Au moins finit-il par retirer son imperméable bousillé. Il le laissa tomber à ses pieds. Il retira ensuite sa veste et la tendit à son ravisseur, qui lui fit signe avec son couteau de la lancer sur le sol. Il commença à déboutonner sa chemise. Il continuerait de se déshabiller jusqu’à ce qu’il soit complètement nu si nécessaire, mais si l’inconnu essayait de l’attacher, il décida qu’il se battrait… Non, il ne se laisserait pas faire. Il préférait mourir plutôt que de se mettre totalement à la merci de ce type.
— Pourquoi faites-vous ça ? questionna-t-il.
L’homme fronça les sourcils comme s’il avait affaire à un enfant quelque peu déconcertant, puis répondit, en anglais :
— Parce que vous m’avez invité.
— Je ne vous ai jamais invité à quoi que ce soit…, protesta Hoffmann, atterré.
Le couteau tournoya de nouveau.
— Continuez, je vous prie.
— Écoutez, ça ne va pas…
Hoffmann finit de déboutonner sa chemise et la lança sur sa veste. Il réfléchissait intensément, évaluant ses risques et ses chances. Il saisit le bas de son tee-shirt, le passa par-dessus sa tête et, lorsque son visage émergea par en dessous, surprit le regard plein de convoitise de son ravisseur. Il en eut la chair de poule. Mais il se dit qu’il voyait là une faiblesse, il voyait une occasion. Il se força malgré tout à rouler le tee-shirt de coton blanc en boule et à le lui tendre.

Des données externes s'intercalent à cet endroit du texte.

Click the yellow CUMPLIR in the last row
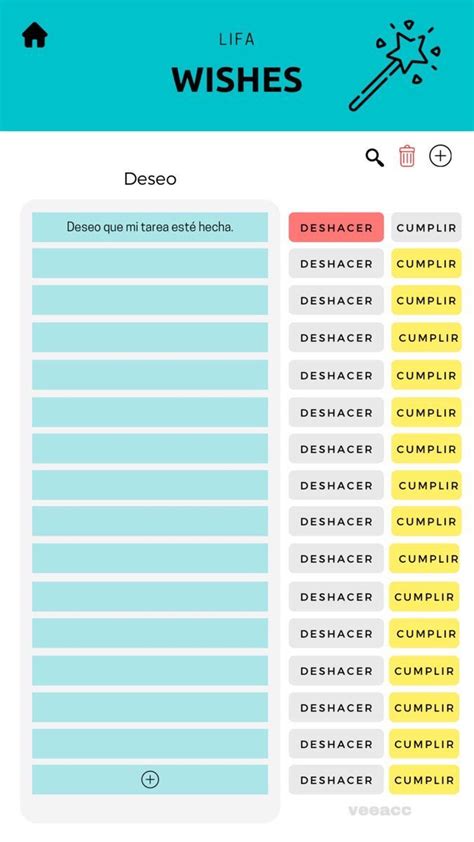This screenshot has width=474, height=842. pyautogui.click(x=424, y=780)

— Tenez, dit-il et, au moment où l’homme s’avança pour le prendre, il appuya légèrement un pied contre l’arrière de la baignoire pour se donner de l’élan.
Il se pencha en avant d’un air encourageant.
— Voilà pour vous !
Et il se jeta sur lui.
Il atterrit sur son assaillant avec assez de force pour le renverser. Le couteau s’envola et ils s’écroulèrent ensemble, si étroitement enlacés qu’il leur était impossible à l’un comme à l’autre d’assener un coup. De toute façon, tout ce qu’Hoffmann voulait, c’était échapper à l’horrible claustrophobie provoquée par cette salle de bains sordide. Il chercha à se relever en saisissant le lavabo d’une main, et de l’autre le cordon du néon, mais les deux semblèrent céder tout de suite. La pièce fut plongée dans l’obscurité, et il sentit quelque chose lui enserrer la cheville pour le faire tomber. Il s’y attaqua avec l’autre pied et l’écrasa d’un coup de talon. L’homme poussa un hurlement de douleur. Hoffmann chercha la poignée de porte à tâtons tout en donnant des coups de pied. Il sentait l’os à présent — il souhaita qu’il s’agît du crâne à queue-de-cheval. Frapper l’homme pendant qu’il était à terre, pensa-t-il avec sauvagerie. Le frapper, le frapper et le frapper encore. Sa victime gémit et se recroquevilla en position fœtale. Lorsqu’elle ne sembla plus constituer une menace, Hoffmann ouvrit la porte de la salle de bains et sortit en chancelant dans la chambre.